Il giudice per le indagini preliminari del tribunale di Milano si è pronunciato sull’istanza presentata dai Pm della procura, rinviando a giudizio Silvio Berlusconi con l’accusa di concussione e prostituzione minorile.
Con questo pronunciamento il Gip ha risposto a tre quesiti. Il primo. Ha ritenuto che ci fossero gli estremi perché le accuse formulate dalla procura di Milano fossero valutate all’interno di un processo. Il secondo. Queste le prove prodotte dai Pm sono così evidenti da giustificare il ricorso al giudizio immediato. Terzo. Ha riconosciuto la competenza del tribunale di Milano sull’inchiesta disconoscendo invece la tesi che sosteneva invece la competenza del tribunale dei ministri.

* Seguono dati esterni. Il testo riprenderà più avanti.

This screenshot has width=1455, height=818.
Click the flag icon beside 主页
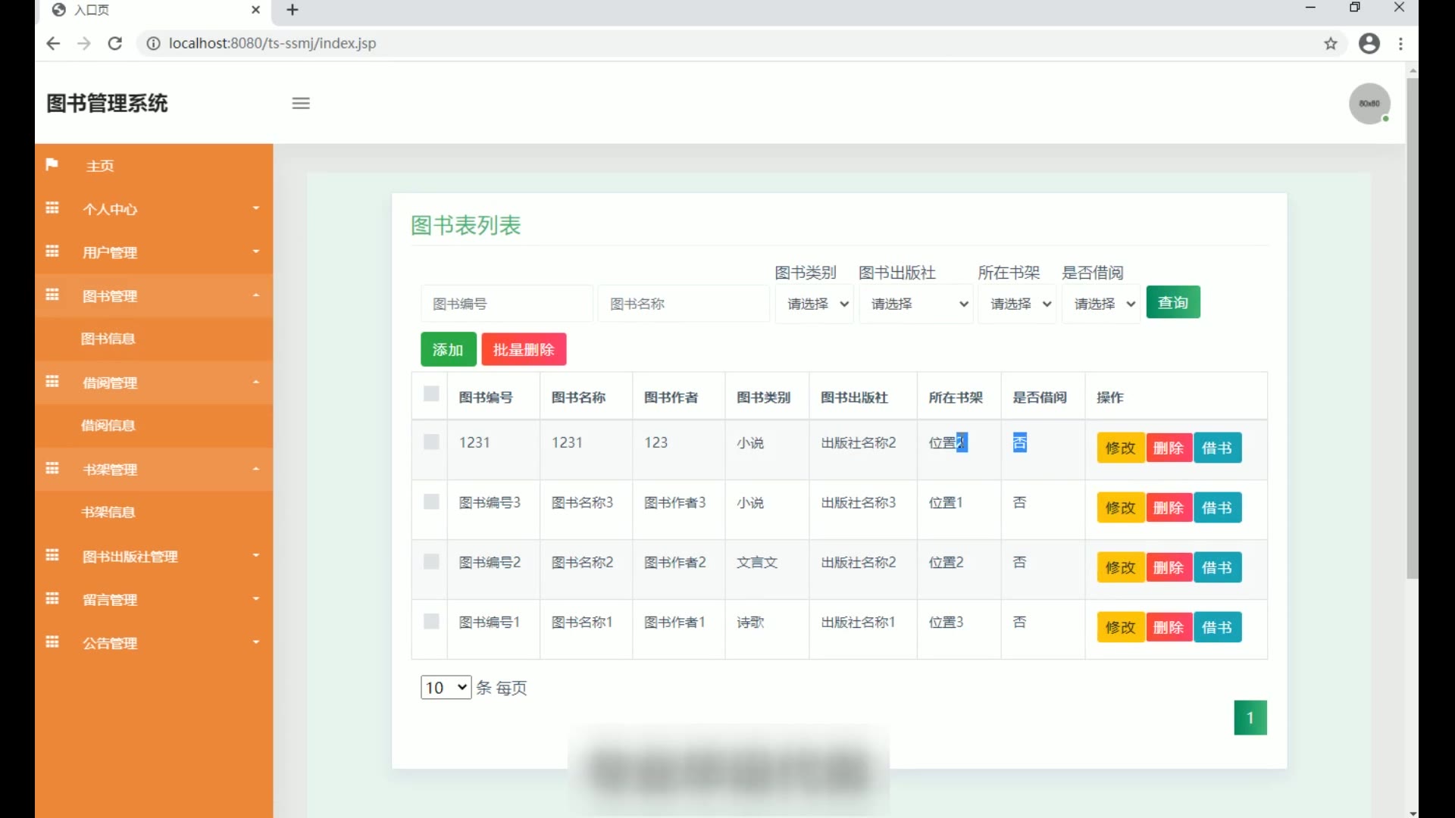pos(52,164)
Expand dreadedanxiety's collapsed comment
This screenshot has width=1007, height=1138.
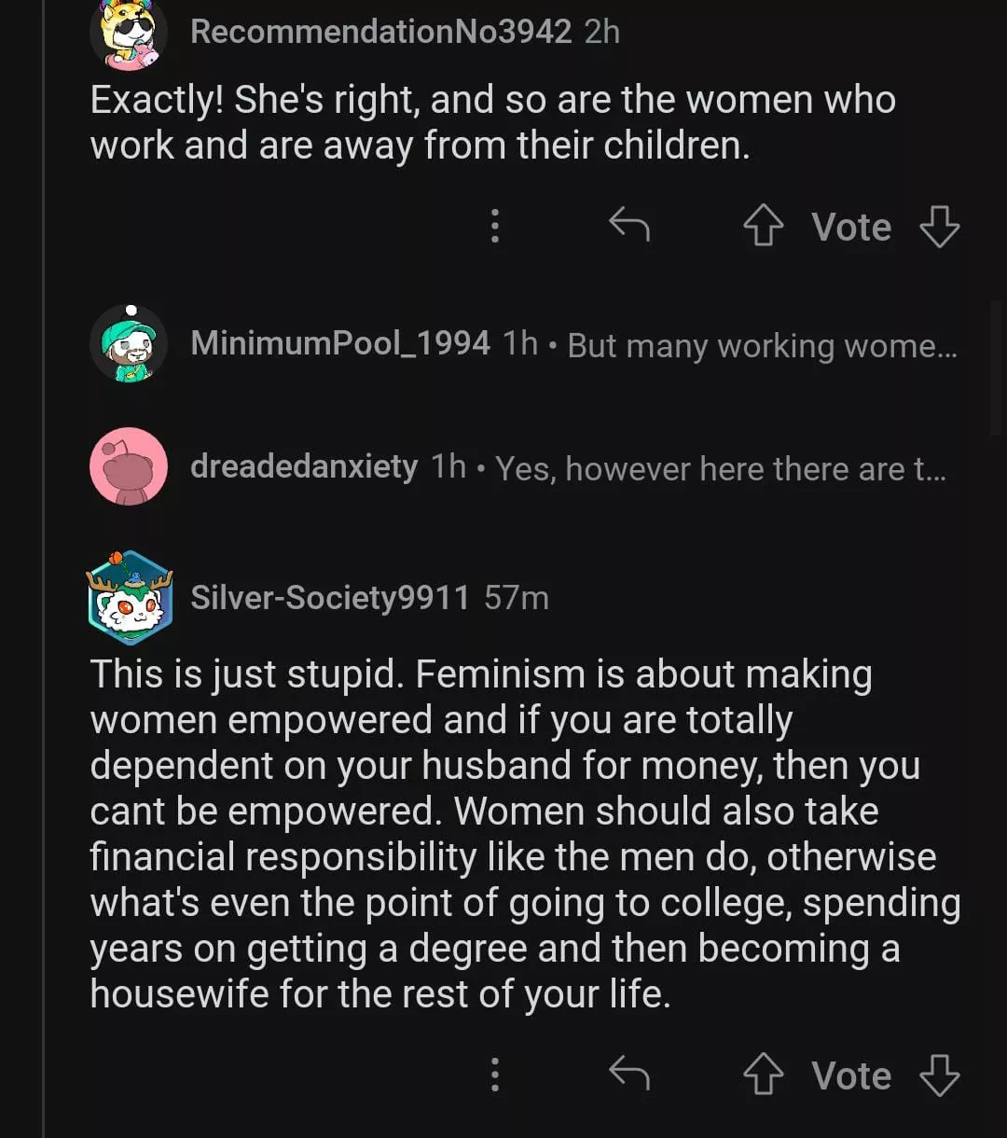point(720,468)
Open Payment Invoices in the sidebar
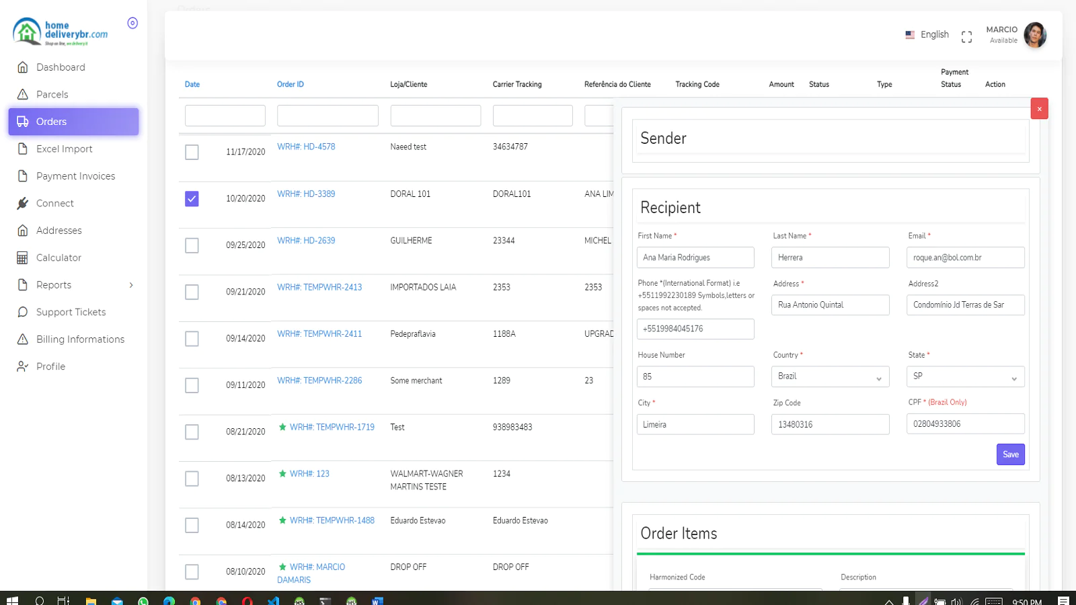Image resolution: width=1076 pixels, height=605 pixels. point(75,175)
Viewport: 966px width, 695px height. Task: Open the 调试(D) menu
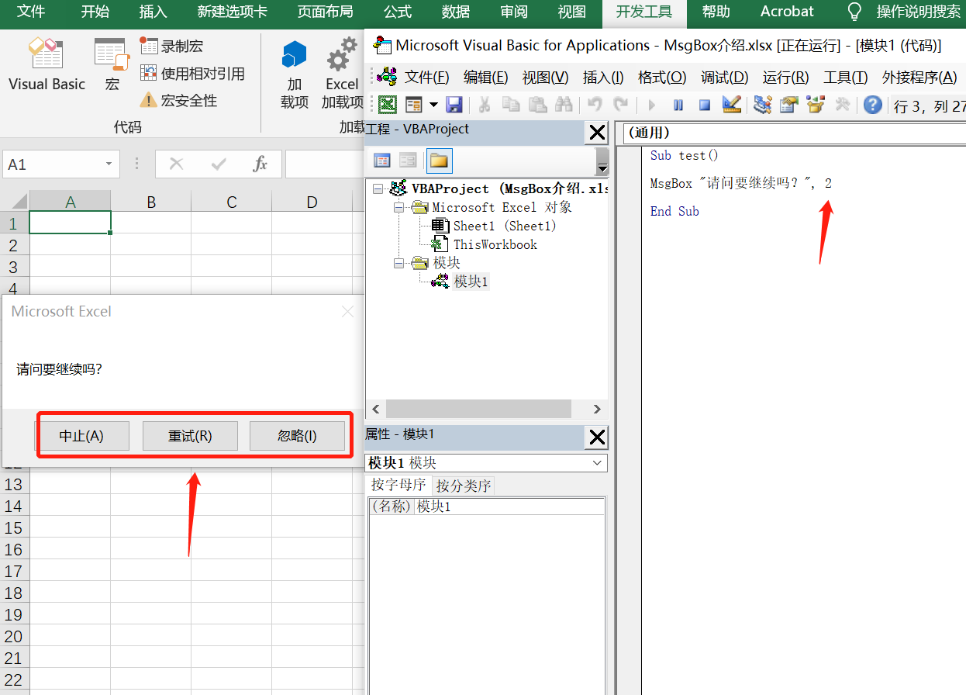point(724,77)
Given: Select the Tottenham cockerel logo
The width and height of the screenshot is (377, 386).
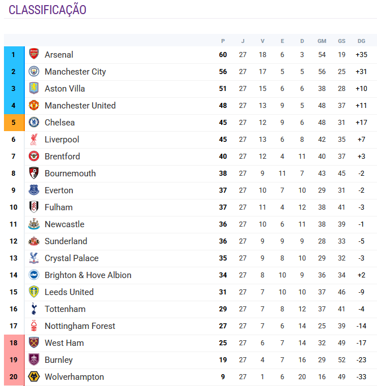Looking at the screenshot, I should point(34,309).
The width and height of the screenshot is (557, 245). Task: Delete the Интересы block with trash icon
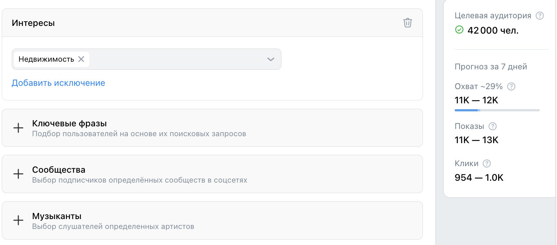point(408,23)
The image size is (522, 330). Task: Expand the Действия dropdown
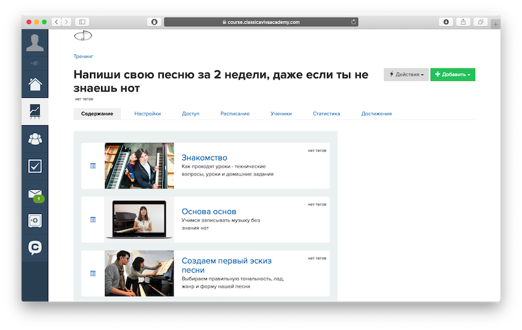(x=406, y=74)
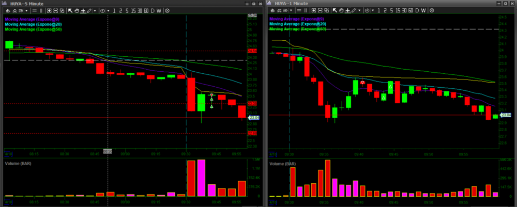
Task: Open the chart style dropdown arrow in 5 Minute chart
Action: click(26, 11)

Chiaramente Silvio Berlusconi deve essere considerato innocente finchè non ci sarà sentenza contraria passata in giudicato.
La condizione politica che lo riguarda invece è cosa diversa e certamente da oggi è mutata sensibilmente in peggio. Questo non è il primo caso di processo che vede come imputato Silvio Berlusconi. Ma è la prima volta che il presunto reato e il rinvio a giudizio si verificano mentre lui ricopre la carica di Presidente del consiglio.
Responsabilità e opportunità vorrebbero che chi ricopre una carica pubblica la abbandoni nel momento in cui si viene rinviati a giudizio. Questo perché da un lato c’è il rischio concreto che chi deve difendersi in un processo non sia in grado per tutta una serie di fattori svolgere le mansioni pubbliche a lui affidate.
Un primo lampante esempio lo abbiamo già oggi. Il presidente del Consiglio era insieme al Ministro degli interni in Sicilia dove avrebbe dovuto tenere una conferenza stampa sull’emergenza sbarchi. La conferenza stampa è stata annullata, molto probabilmente perché ritenuta non opportuna alla luce della decisione appena presa dal Gip. Una conferenza stampa che tra l’altro avrebbe avuto il risvolto imbarazzante di vedere fianco a fianco un imputato ed il rappresentante di una delle parti lese (Il Ministero dell’interno) proprio da quell’imputato.
Dall’altro lato c’è il rischio che, rimanendo premier, Berlusconi coinvolgerà il governo nelle conseguenze mediatiche prodotte dal processo e che certamente danneggeranno ancora di più l’immagine dell’Italia nel mondo.
Berlusconi per una volta in quindici anni dovrebbe comportarsi da statista e dimettersi immediatamente. Spetterà poi al Capo dello Stato valutare, secondo le sue prerogative, la situazione politica e scegliere la strada ritenuta più opportuna.